Do you block known-malicious websites at the network or DNS level (1.1.1.1 for Families, NextDNS, etc.)?
Demonstrate that the organization actively blocks DNS queries and network connections to known-malicious domains using continuously updated threat intelligence feeds at the network or DNS resolver level.
Description
What this control does
This control requires the organization to block access to known-malicious websites using network-layer or DNS-layer filtering services such as Cloudflare for Families (1.1.1.1), Cisco Umbrella, NextDNS, or similar protective DNS resolvers. These services maintain continuously updated threat intelligence feeds and block DNS resolution or network traffic to domains associated with malware distribution, phishing campaigns, command-and-control infrastructure, and other malicious activity. Implementation typically involves configuring endpoints, routers, or DNS servers to use protective resolver IP addresses or deploying inline filtering appliances that inspect and block requests before they reach malicious destinations.
Control objective
What auditing this proves
Demonstrate that the organization actively blocks DNS queries and network connections to known-malicious domains using continuously updated threat intelligence feeds at the network or DNS resolver level.
Associated risks
Risks this control addresses
- Employees access phishing sites that harvest credentials or deliver social engineering attacks, leading to account compromise
- Endpoints download malware from known malicious distribution sites, resulting in ransomware infection or data exfiltration
- Compromised devices establish command-and-control channel communications with attacker infrastructure, enabling persistent unauthorized access
- Drive-by download attacks execute when users browse compromised legitimate sites that redirect to exploit kit domains
- Data exfiltration occurs through DNS tunneling to known malicious domains that evade traditional perimeter controls
- Zero-day malware communicates with newly identified malicious infrastructure before endpoint protection signatures are available
- Mobile and remote workers bypass corporate security controls and access threats directly when not protected by DNS-layer filtering
Testing procedure
How an auditor verifies this control
- Inventory all DNS resolver configurations across corporate networks, branch offices, VPN concentrators, and endpoint management systems to identify which protective DNS services are deployed.

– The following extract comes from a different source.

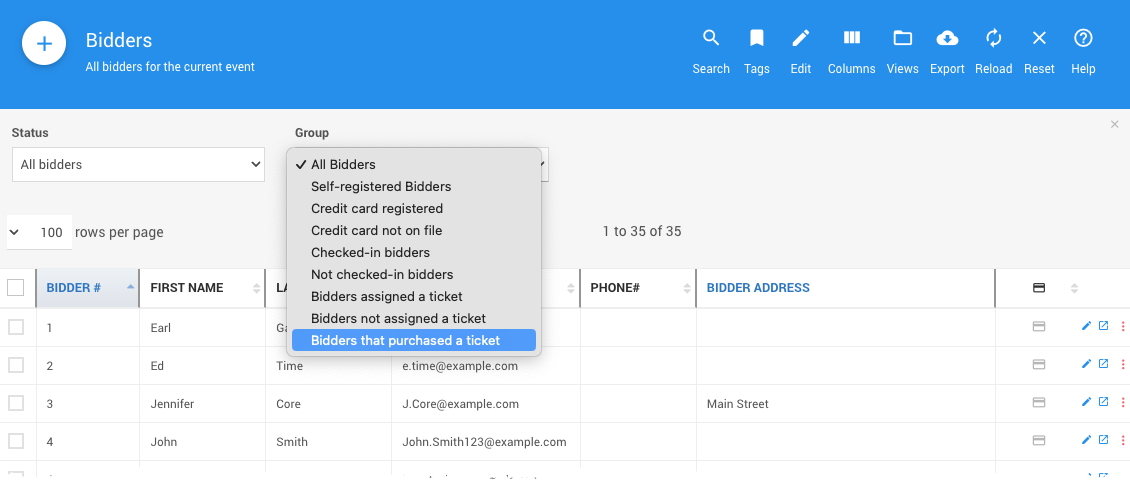Open the Search tool
The width and height of the screenshot is (1130, 503).
tap(711, 50)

- Review network architecture diagrams and firewall configurations to confirm DNS traffic is forced through protective resolvers and cannot be bypassed by users configuring alternative DNS servers.

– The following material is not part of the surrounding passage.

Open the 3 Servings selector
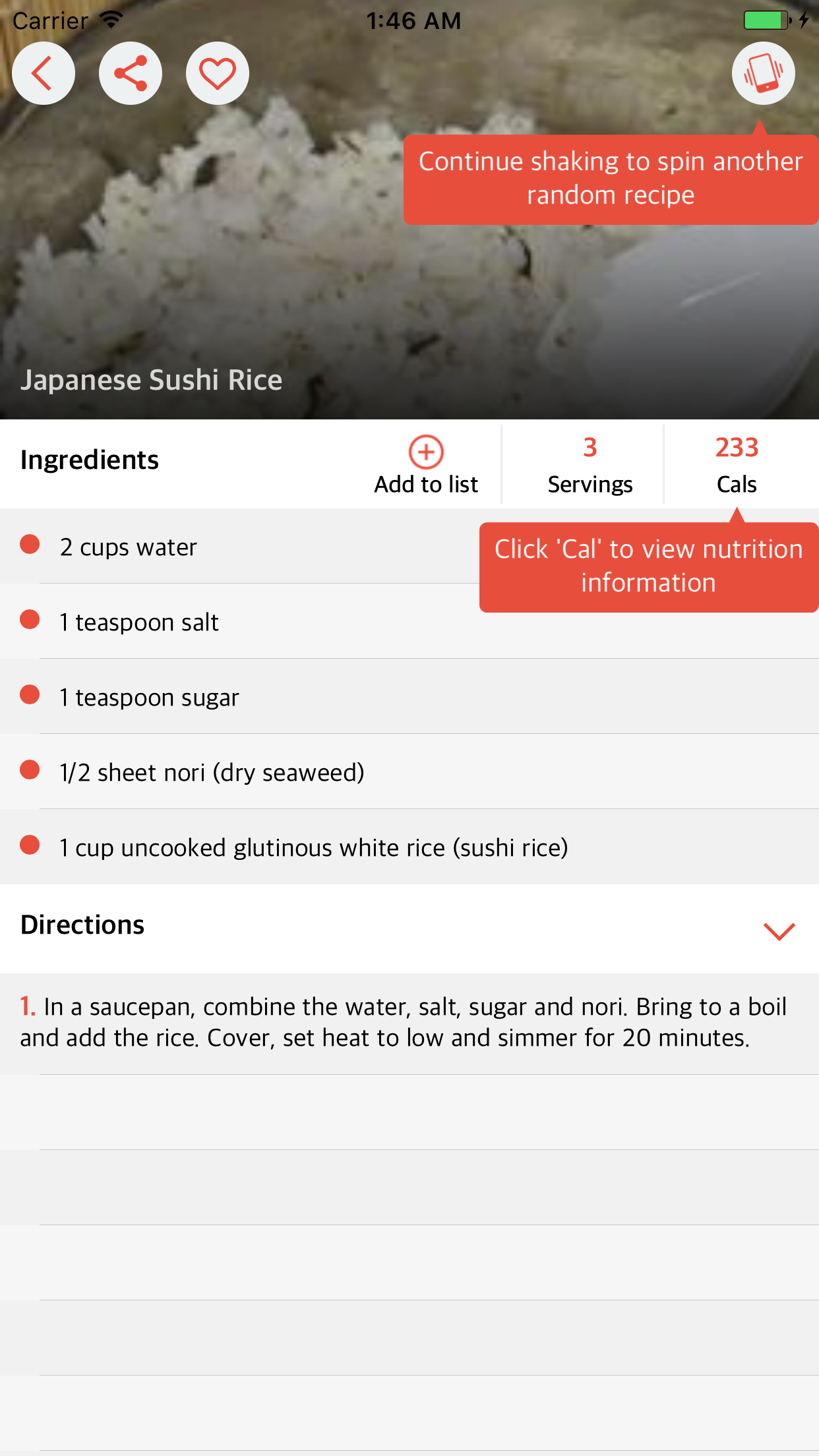This screenshot has width=819, height=1456. [590, 465]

- Examine the configuration settings of deployed DNS filtering services to verify threat intelligence feeds are enabled, including malware, phishing, botnet, and command-and-control blocking categories.
- Test DNS resolution from representative endpoints on corporate networks by querying known-malicious test domains (such as those provided by the filtering vendor or EICAR-equivalent DNS test domains) and verify queries are blocked.
- Review DNS query logs or filtering service dashboards for a 30-day period to confirm blocked query events are being logged and identify the volume of malicious domains blocked.
- Verify remote and mobile workers are protected by examining VPN configurations for forced DNS settings or endpoint agent deployments that enforce protective DNS regardless of network location.
- Interview network and security operations staff to confirm processes exist for monitoring blocking effectiveness, reviewing false positives, and maintaining current subscription or feed updates.
- Simulate a phishing scenario by attempting to access recently identified phishing domains from sample endpoints and document blocking behavior and user notification mechanisms.